What is needed
In the material below, which lines hold the word "preview"? Pick each one out.

Extracted data

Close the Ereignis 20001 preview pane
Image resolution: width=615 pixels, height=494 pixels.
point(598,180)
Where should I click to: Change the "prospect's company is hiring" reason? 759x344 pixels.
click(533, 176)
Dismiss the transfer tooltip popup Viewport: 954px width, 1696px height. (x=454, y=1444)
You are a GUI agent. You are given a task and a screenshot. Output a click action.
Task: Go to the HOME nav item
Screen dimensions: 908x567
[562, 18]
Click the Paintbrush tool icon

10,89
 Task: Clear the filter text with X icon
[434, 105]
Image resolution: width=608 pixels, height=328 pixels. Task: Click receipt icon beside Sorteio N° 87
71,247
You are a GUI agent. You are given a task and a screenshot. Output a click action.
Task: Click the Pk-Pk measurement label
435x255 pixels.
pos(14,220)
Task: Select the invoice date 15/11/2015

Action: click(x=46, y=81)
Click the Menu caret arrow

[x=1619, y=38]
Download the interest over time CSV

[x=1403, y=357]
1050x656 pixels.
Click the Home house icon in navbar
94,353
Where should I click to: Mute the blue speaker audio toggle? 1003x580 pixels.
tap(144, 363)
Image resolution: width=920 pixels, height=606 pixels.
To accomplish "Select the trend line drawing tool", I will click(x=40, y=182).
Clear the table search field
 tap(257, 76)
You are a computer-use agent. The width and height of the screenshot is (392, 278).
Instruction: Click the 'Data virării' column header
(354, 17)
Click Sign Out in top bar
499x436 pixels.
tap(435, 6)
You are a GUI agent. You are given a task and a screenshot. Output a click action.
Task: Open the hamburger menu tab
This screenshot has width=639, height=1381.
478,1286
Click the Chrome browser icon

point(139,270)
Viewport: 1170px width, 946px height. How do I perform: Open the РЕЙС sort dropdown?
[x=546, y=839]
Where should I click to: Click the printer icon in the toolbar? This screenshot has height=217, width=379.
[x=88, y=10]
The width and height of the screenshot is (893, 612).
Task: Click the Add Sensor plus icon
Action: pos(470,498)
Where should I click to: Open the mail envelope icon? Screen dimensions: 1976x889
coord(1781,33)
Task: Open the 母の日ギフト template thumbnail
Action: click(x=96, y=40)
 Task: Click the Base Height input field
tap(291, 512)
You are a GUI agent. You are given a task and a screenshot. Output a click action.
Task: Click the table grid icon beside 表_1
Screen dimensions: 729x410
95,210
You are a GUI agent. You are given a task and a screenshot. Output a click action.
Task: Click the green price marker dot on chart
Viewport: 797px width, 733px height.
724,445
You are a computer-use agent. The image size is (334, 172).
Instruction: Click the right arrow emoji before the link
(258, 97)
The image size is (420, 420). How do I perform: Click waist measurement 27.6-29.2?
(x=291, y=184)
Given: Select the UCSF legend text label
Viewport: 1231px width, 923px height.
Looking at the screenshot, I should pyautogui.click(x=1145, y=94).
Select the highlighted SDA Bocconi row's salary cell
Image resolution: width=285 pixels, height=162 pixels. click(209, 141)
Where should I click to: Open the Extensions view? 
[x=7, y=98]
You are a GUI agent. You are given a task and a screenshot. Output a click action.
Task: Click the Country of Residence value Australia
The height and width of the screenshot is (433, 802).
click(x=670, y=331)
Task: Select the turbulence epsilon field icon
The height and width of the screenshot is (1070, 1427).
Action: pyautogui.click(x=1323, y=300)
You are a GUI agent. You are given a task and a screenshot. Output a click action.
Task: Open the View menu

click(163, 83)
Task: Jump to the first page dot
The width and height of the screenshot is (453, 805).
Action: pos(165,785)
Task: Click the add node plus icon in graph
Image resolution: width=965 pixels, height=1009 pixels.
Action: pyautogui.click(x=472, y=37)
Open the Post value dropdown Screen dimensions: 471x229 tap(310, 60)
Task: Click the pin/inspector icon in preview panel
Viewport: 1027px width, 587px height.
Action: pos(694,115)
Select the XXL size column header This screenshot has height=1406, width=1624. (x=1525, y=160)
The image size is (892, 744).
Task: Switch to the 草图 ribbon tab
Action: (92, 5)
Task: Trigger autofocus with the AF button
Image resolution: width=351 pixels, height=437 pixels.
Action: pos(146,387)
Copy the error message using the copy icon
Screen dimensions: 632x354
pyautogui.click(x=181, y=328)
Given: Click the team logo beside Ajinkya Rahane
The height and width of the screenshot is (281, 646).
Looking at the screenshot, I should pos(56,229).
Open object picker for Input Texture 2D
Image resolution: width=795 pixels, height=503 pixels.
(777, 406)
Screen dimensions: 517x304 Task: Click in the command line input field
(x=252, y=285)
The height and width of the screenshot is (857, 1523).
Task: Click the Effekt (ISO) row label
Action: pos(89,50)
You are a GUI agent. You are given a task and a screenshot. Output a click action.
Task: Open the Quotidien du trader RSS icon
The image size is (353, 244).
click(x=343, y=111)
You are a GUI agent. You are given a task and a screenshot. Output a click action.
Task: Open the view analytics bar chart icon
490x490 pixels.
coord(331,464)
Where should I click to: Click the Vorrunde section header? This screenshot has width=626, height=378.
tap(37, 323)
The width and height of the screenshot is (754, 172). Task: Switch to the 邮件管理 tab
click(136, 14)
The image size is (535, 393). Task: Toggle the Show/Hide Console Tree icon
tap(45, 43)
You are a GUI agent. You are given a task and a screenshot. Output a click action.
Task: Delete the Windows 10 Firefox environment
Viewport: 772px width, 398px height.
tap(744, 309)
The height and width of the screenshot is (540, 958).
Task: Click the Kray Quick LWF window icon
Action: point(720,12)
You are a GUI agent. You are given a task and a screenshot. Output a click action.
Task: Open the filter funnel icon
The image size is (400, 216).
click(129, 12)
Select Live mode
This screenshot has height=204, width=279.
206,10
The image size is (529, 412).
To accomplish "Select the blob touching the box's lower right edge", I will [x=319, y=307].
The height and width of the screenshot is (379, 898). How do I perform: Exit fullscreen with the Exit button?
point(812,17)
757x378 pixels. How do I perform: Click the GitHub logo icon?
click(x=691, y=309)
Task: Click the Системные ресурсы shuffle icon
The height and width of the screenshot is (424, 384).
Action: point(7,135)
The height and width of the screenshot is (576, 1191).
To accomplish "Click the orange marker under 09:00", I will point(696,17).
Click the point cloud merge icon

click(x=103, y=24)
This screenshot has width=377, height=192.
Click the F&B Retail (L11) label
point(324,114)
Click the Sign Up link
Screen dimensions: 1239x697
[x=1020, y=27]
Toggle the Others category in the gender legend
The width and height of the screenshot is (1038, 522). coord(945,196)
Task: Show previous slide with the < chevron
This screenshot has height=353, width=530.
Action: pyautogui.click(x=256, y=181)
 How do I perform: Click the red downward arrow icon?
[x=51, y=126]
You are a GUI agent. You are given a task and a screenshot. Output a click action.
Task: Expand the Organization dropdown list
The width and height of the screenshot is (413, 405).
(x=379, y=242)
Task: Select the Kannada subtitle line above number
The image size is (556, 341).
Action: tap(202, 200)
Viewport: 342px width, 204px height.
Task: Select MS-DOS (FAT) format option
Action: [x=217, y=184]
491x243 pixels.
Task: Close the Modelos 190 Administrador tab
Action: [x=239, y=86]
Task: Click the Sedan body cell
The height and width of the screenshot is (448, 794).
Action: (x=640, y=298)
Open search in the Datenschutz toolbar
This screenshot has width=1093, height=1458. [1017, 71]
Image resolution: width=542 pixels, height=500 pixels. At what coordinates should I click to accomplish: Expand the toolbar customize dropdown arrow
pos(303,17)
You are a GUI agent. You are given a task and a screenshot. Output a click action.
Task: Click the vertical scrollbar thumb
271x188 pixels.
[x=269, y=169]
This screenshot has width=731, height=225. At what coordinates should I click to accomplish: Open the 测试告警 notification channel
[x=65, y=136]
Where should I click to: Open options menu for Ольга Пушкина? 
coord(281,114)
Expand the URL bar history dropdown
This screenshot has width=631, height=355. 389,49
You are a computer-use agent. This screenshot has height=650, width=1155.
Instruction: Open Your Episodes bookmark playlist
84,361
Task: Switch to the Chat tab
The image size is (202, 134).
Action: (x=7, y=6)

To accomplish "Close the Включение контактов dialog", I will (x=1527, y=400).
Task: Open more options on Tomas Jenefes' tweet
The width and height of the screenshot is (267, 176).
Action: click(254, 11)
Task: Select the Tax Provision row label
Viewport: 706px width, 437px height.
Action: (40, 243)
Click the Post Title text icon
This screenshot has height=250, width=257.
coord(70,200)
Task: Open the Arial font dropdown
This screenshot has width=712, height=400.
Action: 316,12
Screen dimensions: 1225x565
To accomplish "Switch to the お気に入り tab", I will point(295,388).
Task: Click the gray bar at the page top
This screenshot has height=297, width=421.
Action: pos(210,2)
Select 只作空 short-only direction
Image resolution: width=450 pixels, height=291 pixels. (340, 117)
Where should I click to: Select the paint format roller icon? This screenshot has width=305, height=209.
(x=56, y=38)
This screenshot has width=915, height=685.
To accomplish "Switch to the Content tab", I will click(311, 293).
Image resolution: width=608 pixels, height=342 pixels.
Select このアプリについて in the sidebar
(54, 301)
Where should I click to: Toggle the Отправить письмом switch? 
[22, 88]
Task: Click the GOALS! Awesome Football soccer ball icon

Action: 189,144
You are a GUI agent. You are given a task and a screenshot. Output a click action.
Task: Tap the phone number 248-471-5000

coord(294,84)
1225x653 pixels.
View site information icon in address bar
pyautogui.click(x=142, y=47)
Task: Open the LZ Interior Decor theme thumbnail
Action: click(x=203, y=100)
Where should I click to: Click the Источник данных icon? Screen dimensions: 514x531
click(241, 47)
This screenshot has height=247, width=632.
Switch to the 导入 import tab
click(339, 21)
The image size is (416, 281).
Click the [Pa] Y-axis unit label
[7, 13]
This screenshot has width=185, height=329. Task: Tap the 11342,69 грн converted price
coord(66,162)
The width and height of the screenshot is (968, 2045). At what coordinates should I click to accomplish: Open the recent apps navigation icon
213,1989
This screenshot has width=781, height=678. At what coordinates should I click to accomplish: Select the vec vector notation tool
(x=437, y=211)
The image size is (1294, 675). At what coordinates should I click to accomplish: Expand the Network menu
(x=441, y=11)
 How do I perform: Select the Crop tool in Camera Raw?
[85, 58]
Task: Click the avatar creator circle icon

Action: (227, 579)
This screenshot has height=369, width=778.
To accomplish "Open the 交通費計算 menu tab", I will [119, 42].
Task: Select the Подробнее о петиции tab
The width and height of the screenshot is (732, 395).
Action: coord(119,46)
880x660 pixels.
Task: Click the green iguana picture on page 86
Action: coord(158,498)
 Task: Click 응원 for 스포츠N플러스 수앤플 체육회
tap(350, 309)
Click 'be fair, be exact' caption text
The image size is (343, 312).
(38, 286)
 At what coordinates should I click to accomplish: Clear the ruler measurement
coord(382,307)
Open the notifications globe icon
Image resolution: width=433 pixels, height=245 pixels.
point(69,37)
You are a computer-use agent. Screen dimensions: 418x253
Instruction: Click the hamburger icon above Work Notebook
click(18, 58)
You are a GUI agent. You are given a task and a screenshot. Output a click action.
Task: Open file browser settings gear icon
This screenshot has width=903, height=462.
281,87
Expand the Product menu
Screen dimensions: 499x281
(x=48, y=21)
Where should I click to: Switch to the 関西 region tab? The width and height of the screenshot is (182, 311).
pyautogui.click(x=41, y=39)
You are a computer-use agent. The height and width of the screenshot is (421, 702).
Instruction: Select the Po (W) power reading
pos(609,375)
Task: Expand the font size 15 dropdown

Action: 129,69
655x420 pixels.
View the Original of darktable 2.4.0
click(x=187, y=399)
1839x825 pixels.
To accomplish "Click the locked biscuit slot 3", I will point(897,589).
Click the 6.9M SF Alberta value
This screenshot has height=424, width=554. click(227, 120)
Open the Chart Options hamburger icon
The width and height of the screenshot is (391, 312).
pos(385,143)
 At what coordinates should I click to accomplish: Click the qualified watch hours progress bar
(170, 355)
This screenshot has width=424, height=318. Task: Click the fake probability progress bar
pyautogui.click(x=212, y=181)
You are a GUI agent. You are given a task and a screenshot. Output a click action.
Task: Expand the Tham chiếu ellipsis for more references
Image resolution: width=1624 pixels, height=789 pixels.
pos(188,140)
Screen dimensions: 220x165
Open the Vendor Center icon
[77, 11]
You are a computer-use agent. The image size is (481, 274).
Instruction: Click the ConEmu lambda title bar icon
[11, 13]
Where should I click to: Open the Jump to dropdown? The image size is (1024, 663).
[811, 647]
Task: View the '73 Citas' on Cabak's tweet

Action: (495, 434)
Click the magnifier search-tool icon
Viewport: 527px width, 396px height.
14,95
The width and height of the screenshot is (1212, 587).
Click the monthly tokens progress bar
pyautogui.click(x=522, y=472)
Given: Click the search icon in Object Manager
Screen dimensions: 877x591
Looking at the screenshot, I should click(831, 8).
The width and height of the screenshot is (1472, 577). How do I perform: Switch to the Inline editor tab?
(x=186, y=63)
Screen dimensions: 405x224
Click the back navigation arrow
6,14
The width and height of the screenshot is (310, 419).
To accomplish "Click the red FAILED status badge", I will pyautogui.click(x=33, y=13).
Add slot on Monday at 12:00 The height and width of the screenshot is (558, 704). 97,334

Answer section
Close the Ereignis 20001 preview pane
Task: Click the pin/inspector icon in preview panel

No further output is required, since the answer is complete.